Silvi could go to hell. She would sing. She pulled her harmonium out of its case. It had been a long time since she’d pushed open the bellows at the back of the instrument, since the war, probably.
She was at war now. War with Silvi. She had the books on her side, and the harmonium, and Tagore, and she would fight. Already she felt flush with victory, her hand in a fist, pacing the garden and punching the air. She couldn’t rely on her friends any more, not after Sohail had converted Kona on the spot. Weak souls! She would have to do it herself.

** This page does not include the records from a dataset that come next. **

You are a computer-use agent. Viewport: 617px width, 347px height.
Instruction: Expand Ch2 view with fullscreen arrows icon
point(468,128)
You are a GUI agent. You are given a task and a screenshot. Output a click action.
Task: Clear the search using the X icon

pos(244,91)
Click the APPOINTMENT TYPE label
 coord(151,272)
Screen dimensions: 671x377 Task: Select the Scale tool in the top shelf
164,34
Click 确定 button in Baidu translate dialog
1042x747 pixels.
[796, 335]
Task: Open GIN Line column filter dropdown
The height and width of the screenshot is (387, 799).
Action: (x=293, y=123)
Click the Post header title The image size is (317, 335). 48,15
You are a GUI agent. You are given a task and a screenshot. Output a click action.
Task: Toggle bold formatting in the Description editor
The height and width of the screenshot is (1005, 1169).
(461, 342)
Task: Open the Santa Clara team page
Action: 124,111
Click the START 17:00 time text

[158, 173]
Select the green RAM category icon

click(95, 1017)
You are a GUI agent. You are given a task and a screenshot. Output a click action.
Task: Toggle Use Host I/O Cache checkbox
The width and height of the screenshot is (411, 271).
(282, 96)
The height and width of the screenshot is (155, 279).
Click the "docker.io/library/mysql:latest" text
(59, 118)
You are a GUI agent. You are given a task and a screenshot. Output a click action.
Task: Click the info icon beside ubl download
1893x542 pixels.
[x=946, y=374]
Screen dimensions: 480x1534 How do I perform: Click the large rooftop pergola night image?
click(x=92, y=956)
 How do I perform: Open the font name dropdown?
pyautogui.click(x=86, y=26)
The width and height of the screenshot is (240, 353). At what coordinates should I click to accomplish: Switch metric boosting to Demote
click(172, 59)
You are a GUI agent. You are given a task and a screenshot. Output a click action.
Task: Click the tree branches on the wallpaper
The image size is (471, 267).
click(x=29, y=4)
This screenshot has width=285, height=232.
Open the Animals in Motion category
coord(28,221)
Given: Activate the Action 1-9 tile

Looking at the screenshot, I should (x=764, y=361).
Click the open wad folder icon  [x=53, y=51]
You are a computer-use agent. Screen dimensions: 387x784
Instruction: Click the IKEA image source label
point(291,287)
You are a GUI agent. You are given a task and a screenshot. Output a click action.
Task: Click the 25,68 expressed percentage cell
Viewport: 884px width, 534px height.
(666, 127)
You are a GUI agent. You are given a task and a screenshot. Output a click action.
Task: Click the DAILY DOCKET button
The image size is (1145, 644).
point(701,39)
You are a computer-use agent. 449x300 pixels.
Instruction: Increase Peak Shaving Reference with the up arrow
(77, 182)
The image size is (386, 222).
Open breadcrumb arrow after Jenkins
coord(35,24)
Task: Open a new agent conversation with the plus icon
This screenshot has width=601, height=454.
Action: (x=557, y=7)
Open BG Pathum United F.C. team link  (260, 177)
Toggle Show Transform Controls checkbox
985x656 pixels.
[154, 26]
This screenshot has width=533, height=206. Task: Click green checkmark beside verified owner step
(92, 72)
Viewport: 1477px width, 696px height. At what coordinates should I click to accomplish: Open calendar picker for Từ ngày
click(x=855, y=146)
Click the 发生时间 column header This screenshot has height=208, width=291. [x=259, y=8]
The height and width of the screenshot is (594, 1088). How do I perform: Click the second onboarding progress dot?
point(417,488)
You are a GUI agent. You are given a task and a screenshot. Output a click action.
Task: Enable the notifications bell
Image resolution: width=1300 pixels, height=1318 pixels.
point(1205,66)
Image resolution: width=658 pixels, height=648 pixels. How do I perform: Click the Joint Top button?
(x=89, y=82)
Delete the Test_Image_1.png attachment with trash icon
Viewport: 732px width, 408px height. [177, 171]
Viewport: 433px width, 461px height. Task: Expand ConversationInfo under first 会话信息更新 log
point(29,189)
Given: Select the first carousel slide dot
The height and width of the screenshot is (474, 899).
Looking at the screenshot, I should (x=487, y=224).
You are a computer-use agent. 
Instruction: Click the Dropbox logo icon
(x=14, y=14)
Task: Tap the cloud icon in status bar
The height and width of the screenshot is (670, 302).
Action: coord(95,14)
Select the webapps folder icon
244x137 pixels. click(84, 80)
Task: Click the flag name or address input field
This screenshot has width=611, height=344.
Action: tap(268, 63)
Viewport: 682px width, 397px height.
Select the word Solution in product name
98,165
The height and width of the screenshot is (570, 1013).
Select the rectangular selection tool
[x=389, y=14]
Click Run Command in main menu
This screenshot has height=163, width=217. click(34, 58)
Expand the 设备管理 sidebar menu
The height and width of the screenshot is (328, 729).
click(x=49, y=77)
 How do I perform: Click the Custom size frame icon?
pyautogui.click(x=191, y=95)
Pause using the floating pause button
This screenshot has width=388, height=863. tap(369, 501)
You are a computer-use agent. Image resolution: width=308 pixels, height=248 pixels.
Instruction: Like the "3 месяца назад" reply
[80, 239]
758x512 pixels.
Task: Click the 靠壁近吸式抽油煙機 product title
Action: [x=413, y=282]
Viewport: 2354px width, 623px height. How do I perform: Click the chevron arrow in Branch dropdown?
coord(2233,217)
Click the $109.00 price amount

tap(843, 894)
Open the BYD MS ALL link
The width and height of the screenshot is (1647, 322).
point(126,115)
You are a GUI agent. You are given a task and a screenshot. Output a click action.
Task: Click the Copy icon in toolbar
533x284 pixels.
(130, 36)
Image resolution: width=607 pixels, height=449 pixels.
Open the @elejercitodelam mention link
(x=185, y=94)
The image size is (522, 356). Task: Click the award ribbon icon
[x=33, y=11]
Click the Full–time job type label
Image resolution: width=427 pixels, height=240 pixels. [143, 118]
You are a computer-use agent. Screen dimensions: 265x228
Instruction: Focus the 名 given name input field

Sohail was still in his bedroom, probably wondering what to do with his books. This would be the perfect time to strike. She dusted off the top of the harmonium. Laid out a jute pati in the garden. She would do it right there. Ammoo would come home to find her singing in the garden and she would agree that they had to use all the weapons in their arsenal to battle Silvi. They would fight fervour with fervour. The sun was beginning to go down for the night, the evening sounds taking over the daytime ones. Crickets, mosquitoes. She already had a few bites on her arm. She didn’t care. She lit a mosquito coil. All right, here we are. She started with one of Sohail’s favourites, ‘Ekla Chalo Re’. ‘Jodi tor daak shune keu na, tobe chalo re.’
She faltered with the harmonium a bit at first, her fingers getting tangled in the keys, but she soon caught up with herself, pumping the bellows with her left hand, pushing the keys down with her other. Tagore, just the man for the job.